El trabajo lo firmaron investigadores del Centro IBS de Física Climática de la Universidad Nacional de Pusan, en Corea del Sur. Para llegar a sus conclusiones, reconstruyeron los patrones climáticos globales de los últimos tres millones de años mediante una simulación paleoclimática avanzada, y cruzaron esos datos con un modelo de capas de hielo de la Universidad Estatal de Pensilvania.
Conviene aclararlo desde el principio: no es un análisis de campo. Es una proyección computacional, aunque de las más ambiciosas que se han intentado en este ámbito.
Lo que encontraron apunta a un umbral concreto: cuando el CO₂ atmosférico cayó por debajo de las 240 partes por millón, el hielo antártico empezó a reaccionar de forma mucho más intensa. Por encima de ese nivel, el sistema era relativamente estable. Por debajo, cualquier perturbación climática producía efectos desproporcionados sobre la masa glaciar.
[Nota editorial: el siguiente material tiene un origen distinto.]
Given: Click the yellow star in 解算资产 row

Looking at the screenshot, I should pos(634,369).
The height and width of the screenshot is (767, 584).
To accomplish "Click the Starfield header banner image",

Ese umbral coincide con la Transición del Pleistoceno Medio, cuando los ciclos glaciales se alargaron y se hicieron más extremos. Varios mecanismos se reforzaron mutuamente: el enfriamiento oceánico redujo el deshielo submarino y el descenso del nivel del mar —entre 50 y 100 metros respecto al actual— alivió la presión sobre el lecho rocoso.
Esa reducción de presión permitió que el terreno se elevara lentamente, engrosando el hielo costero y alimentando un ciclo de crecimiento glaciar sostenido.
"La capa de hielo antártica reacciona con mucha más intensidad a los cambios en el forzamiento climático tras esta transición", explicó la Dra. Kyung-Sook Yun, autora principal. "El sistema no evoluciona gradualmente, sino que se vuelve más sensible al superar un umbral determinado."
Por qué importa ahora
El CO₂ atmosférico actual supera las 420 partes por millón. La dirección es la opuesta a la del Pleistoceno, pero la lógica de los umbrales sigue siendo la misma: el sistema puede parecer estable durante mucho tiempo y luego cambiar de estado con rapidez. Eso es lo que el profesor Axel Timmermann, director del centro y coautor del estudio, quiso subrayar al presentar los resultados.
El estudio no hace predicciones concretas sobre cuándo o cuánto subirá el nivel del mar. Lo que sí señala es que los modelos que asumen una respuesta gradual del hielo antártico pueden estar subestimando la velocidad del cambio. Y que identificar estos umbrales es, en ese sentido, una tarea urgente.